As well as saving 1,000 Mwh of energy annually, the systems' 56 100-metre boreholes save tenants money, mechanical engineer Navabi said. That's because Terasen Energy Services, which owns the $600,000 geothermal installation, charges a monthly $50-range premium that will not vary with gas or electricity price fluctuations.
The persistent upward climb of land prices means no Pomaria II is envisaged. But civil engineer Esfahani said it's "very likely" a 760-square-foot mixed-used project on Calgary's downtown 10th Avenue will be all geothermal. Still unnamed, the $500,000 project will include a Shangri La-style 60-floor hotel-residential tower and 40-floor neighbour, and street-level retail facilities.
The self-styled "boutique" developers will break ground on that project, designed by Rafii Architects, in 2009, when the third tower of a 560,000-square-foot Calgary development should be completed.
Land and construction costs in Alberta haven't languished either.
It cost $140 per square foot to build the Stella tower's now occupied 20 floors, Esfahani said. Under construction, the adjacent Nova's sold-out 28 floors will cost $220. And the pair estimate the 32-floor Luna will break ground next spring and come in at $300.
Although priced out of Vancouver for the time being, Esfahani and Navabi have June 2008 schedules for a start on their Luxe project beside Burnaby's Brentwood shopping centre. This $150 million job will entail 25- and 30-floor towers with 300,000 square feet of living space. With a geothermal system?

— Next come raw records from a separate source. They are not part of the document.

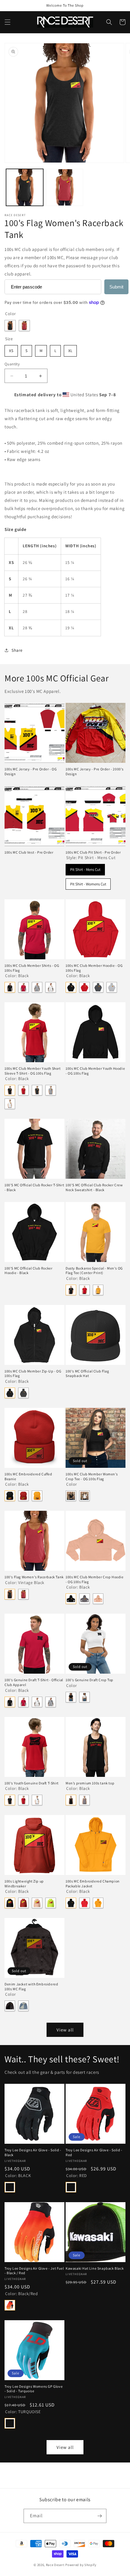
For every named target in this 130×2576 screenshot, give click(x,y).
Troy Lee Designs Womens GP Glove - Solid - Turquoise (34, 2388)
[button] (7, 22)
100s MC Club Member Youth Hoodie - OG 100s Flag (95, 1071)
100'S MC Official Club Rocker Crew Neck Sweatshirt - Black (94, 1187)
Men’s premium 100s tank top (90, 1783)
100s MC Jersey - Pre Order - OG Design (31, 771)
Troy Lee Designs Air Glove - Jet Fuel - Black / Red (34, 2270)
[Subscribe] (99, 2516)
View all (65, 2030)
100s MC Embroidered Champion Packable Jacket (93, 1883)
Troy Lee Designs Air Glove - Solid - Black (33, 2152)
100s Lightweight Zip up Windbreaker (24, 1883)
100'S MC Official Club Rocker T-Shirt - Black (34, 1187)
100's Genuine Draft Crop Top (89, 1680)
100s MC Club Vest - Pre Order (29, 852)
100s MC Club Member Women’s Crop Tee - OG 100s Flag (92, 1476)
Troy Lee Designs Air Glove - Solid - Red (94, 2152)
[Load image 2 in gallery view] (64, 187)
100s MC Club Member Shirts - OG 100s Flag (32, 968)
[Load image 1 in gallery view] (24, 187)
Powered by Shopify (80, 2565)
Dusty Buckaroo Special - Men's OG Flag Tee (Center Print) (94, 1270)
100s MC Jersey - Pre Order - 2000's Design (95, 771)
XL (70, 349)
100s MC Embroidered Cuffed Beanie (28, 1476)
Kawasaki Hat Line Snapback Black (95, 2268)
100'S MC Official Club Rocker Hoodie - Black (28, 1270)
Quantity (12, 364)
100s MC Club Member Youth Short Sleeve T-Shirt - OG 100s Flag (33, 1071)
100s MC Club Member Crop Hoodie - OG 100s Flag (95, 1579)
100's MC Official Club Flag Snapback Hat (87, 1373)
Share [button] (17, 650)
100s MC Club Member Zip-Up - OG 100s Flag (33, 1373)
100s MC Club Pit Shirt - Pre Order (93, 852)
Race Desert (55, 2565)
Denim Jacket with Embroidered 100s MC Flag (31, 1986)
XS (11, 349)
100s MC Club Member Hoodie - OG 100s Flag (94, 968)
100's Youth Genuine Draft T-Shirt (32, 1783)
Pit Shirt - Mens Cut (85, 868)
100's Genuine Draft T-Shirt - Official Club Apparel (34, 1682)
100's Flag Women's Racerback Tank (34, 1577)
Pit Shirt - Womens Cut (88, 882)
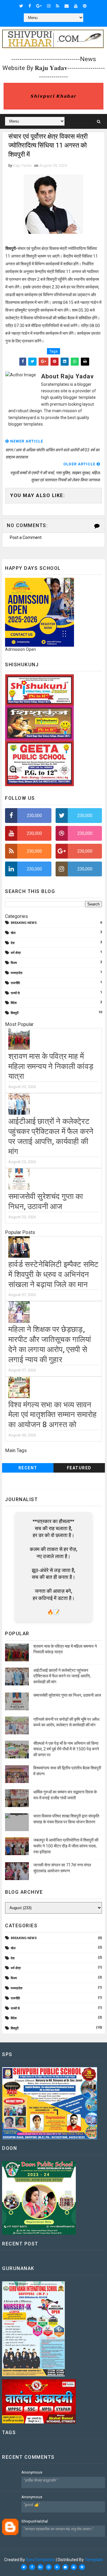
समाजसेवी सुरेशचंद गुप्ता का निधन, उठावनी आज (67, 1695)
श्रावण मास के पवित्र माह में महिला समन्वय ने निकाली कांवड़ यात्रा (50, 1066)
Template (94, 2559)
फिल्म (14, 963)
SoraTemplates (40, 2559)
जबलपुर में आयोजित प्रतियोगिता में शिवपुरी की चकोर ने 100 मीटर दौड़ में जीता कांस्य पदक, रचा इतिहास (65, 1846)
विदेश (14, 1003)
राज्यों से (15, 993)
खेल (13, 933)
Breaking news (24, 923)
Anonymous (31, 2472)
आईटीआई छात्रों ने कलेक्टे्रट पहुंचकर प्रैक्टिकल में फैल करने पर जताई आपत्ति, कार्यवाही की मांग (62, 1676)
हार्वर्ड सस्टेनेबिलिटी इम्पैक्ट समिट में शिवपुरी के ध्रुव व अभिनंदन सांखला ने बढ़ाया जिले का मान (53, 1274)
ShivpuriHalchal (34, 2521)
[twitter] (21, 5)
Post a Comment (26, 537)
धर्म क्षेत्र (16, 953)
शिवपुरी (14, 1013)
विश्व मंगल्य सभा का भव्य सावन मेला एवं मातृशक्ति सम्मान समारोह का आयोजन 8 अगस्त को (52, 1414)
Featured (79, 1467)
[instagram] (48, 5)
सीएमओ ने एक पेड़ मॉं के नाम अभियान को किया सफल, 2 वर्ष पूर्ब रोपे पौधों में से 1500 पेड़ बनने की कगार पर (66, 1749)
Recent (27, 1467)
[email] (66, 5)
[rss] (57, 5)
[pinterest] (84, 5)
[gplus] (39, 5)
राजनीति (15, 983)
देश (13, 943)
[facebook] (29, 5)
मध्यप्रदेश (16, 973)
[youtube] (76, 5)
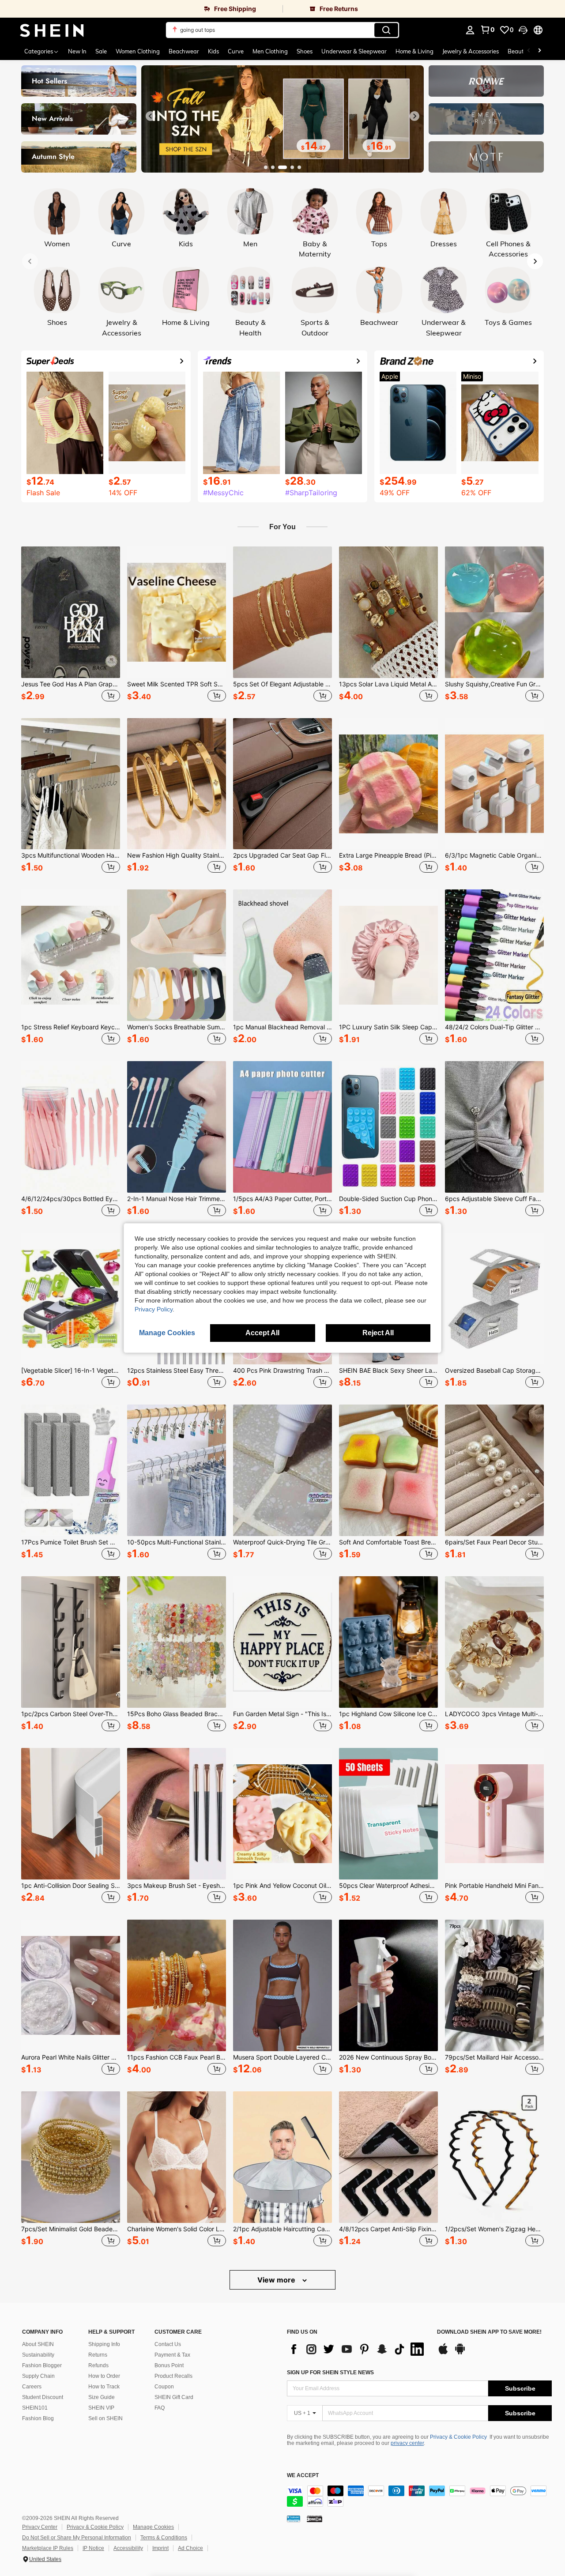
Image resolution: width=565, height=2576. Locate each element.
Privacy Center (39, 2527)
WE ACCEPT (303, 2475)
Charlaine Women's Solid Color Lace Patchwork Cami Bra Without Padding (176, 2229)
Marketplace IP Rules (47, 2548)
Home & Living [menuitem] (414, 51)
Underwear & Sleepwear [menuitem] (354, 51)
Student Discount (42, 2397)
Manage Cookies (153, 2527)
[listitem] (70, 625)
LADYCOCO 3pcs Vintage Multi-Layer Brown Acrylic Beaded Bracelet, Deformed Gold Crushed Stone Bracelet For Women (494, 1713)
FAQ (159, 2408)
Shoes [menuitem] (305, 51)
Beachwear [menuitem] (184, 51)
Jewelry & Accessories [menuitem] (470, 51)
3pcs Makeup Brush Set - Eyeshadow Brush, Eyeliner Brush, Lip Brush (176, 1885)
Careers (31, 2387)
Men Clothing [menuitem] (270, 51)
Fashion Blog (38, 2418)
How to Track (104, 2387)
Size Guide (101, 2397)
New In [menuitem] (77, 51)
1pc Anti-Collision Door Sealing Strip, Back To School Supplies (70, 1885)
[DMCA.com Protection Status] (314, 2519)
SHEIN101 (35, 2408)
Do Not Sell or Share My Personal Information (76, 2538)
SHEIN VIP (101, 2408)
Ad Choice (190, 2548)
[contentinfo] (419, 2496)
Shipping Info (104, 2344)
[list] (357, 2349)
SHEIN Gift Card (173, 2397)
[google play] (460, 2353)
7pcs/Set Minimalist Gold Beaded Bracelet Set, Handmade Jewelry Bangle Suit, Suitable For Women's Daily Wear (70, 2229)
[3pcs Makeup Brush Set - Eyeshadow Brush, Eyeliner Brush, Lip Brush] (176, 1813)
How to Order (104, 2376)
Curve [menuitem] (236, 51)
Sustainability (38, 2355)
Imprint (160, 2548)
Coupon (164, 2387)
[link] (141, 9)
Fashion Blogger (42, 2365)
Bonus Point (169, 2365)
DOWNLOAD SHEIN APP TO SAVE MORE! (489, 2332)
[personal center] (470, 30)
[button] (523, 30)
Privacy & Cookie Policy (458, 2437)
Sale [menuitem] (101, 51)
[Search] (386, 30)
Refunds (98, 2365)
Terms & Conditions (163, 2538)
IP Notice (93, 2548)
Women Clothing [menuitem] (138, 51)
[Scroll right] (539, 51)
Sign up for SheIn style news (330, 2372)
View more (277, 2279)
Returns (97, 2355)
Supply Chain (38, 2376)
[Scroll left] (529, 51)
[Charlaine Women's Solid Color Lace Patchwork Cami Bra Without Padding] (176, 2157)
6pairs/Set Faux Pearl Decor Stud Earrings (494, 1542)
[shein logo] (52, 30)
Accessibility (128, 2548)
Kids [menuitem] (213, 51)
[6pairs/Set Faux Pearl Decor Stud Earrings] (494, 1470)
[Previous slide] (150, 116)
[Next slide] (414, 116)
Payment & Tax (172, 2355)
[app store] (443, 2353)
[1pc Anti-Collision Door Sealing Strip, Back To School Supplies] (70, 1813)
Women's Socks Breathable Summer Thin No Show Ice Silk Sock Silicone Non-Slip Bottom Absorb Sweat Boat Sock (176, 1027)
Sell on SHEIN (105, 2418)
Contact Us (167, 2344)
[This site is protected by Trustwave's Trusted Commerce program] (293, 2519)
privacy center (407, 2443)
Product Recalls (173, 2376)
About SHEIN (38, 2344)
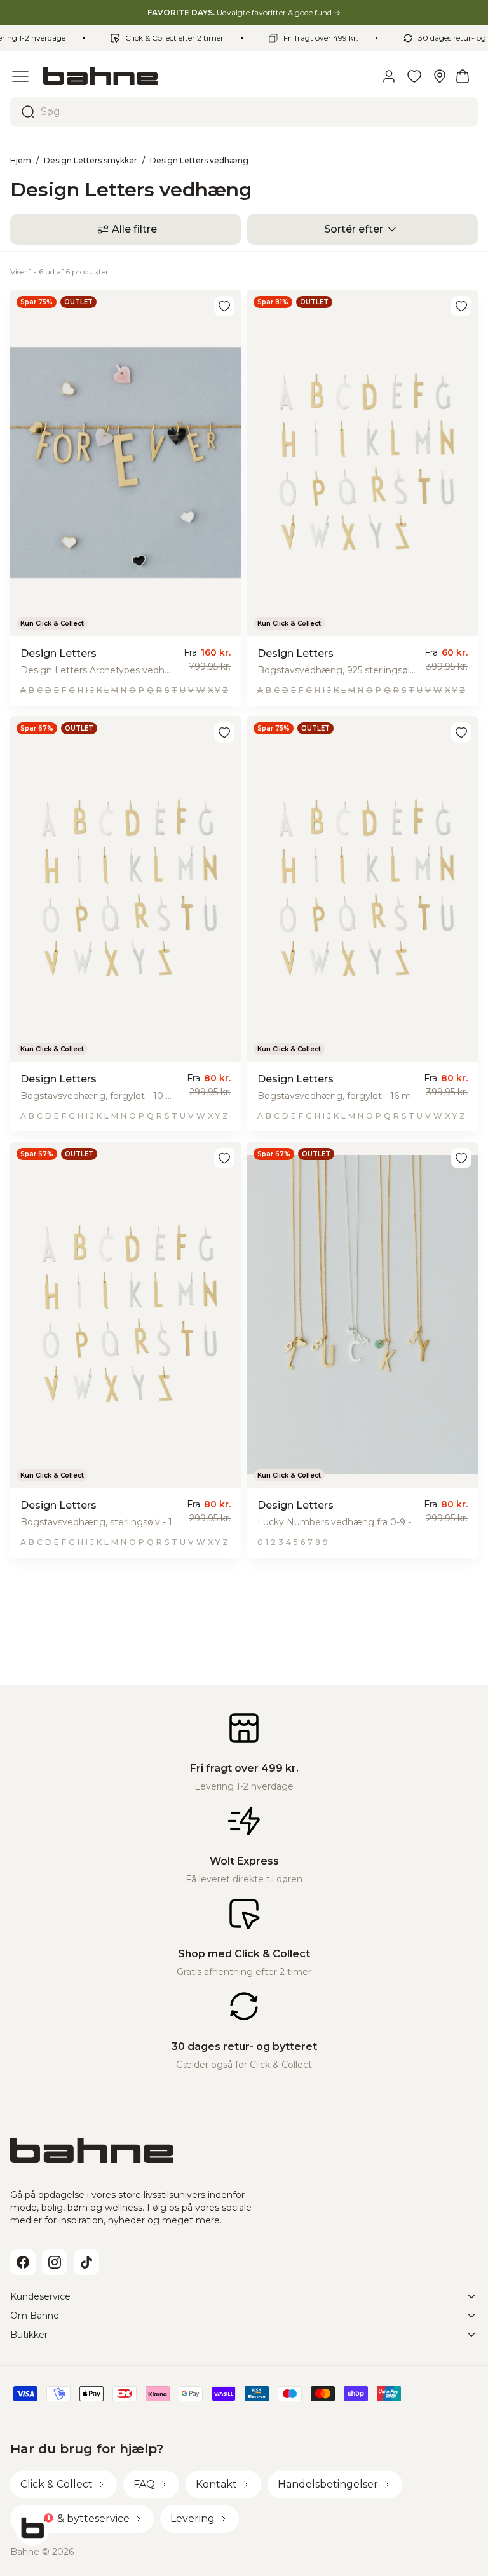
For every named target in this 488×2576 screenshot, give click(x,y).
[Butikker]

"We're not sure, yet," Navabi said.
What they are sure of is continuing to turn down opportunities in Victoria and Kelowna.
'We don't want to be spread too far around, "15-year condo-dweller Esfahani said, "because the quality is compromised."
That ethic also applies to their 2,000 square foot Melville-at-Thurlow office, where Qualex-Landmark's entire head office complement totals 10.